En una región de Etiopía, nadie votó. Tigray, la región norteña devastada por una guerra que mató a aproximadamente 600,000 personas, fue excluida completamente de las elecciones nacionales. Las autoridades dijeron que había "condiciones desfavorables". Entonces, mientras 50,5 millones de votantes registrados en todo el país fueron invitados a elegir un nuevo parlamento el 1 de junio, toda una región no participó.
Etiopía eligió todos los 547 escaños de su Cámara de Representantes del Pueblo. Se espera que el Partido de la Prosperidad, liderado por el Primer Ministro Abiy Ahmed desde 2018, gane nuevamente. En 2019, Abiy ganó el Premio Nobel de la Paz después de solo un año en el cargo. Sin embargo, hasta principios de junio, no había resultado oficial.
La votación no fue tranquila. En la región de Amhara, el movimiento armado Fano interrumpió el proceso. En Oromia, el Ejército de Liberación Oromo hizo lo mismo. Aproximadamente 143 centros de votación fueron interrumpidos.

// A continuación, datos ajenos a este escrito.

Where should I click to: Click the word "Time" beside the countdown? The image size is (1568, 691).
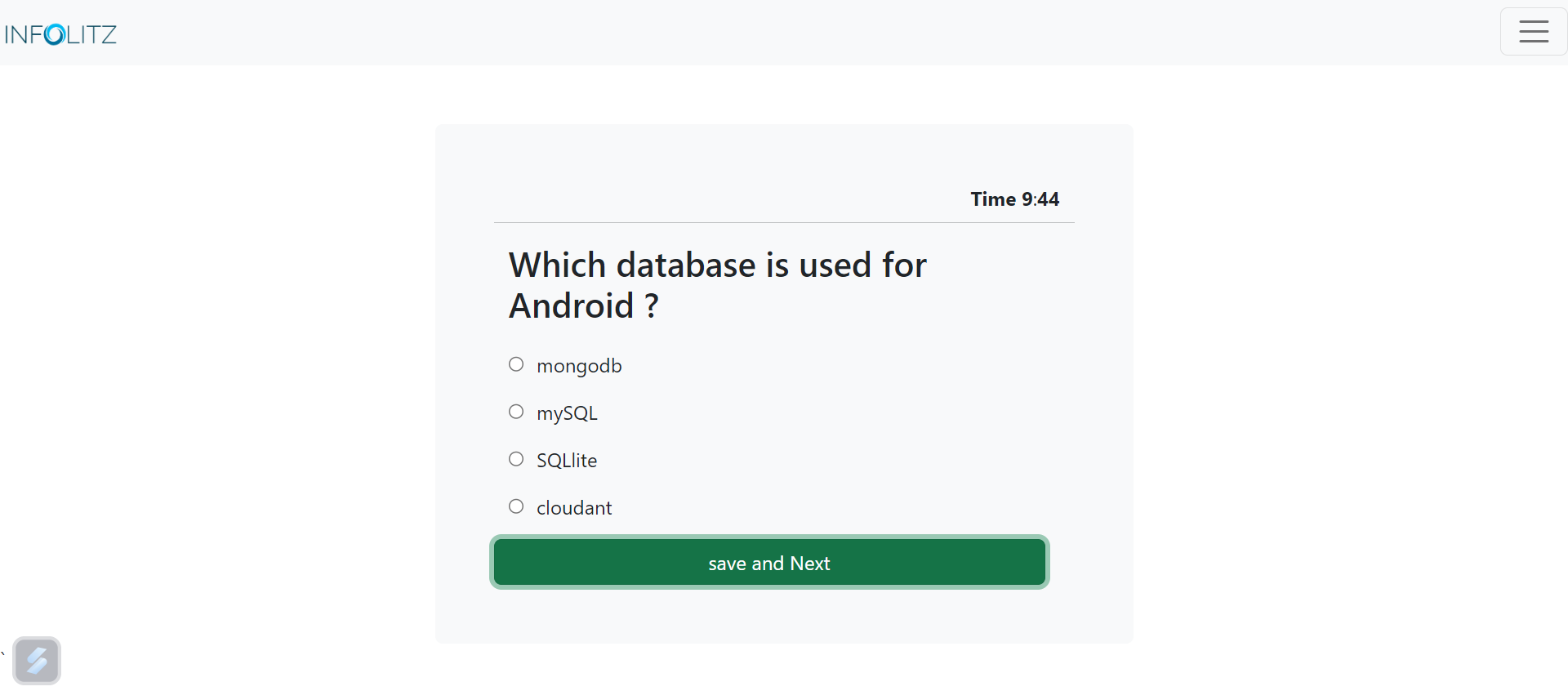pos(993,199)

La guerra en Tigray, que comenzó hace años, fue uno de los conflictos más mortales del mundo moderno. Aunque un acuerdo de paz en 2022 terminó la lucha, las cicatrices permanecen. Esta región no pudo votar en estas elecciones.
La oposición entró fragmentada, con 47 partidos compitiendo. Sin un rival fuerte, se espera que el Partido de la Prosperidad gane. Los resultados oficiales se anunciarán alrededor del 11 de junio.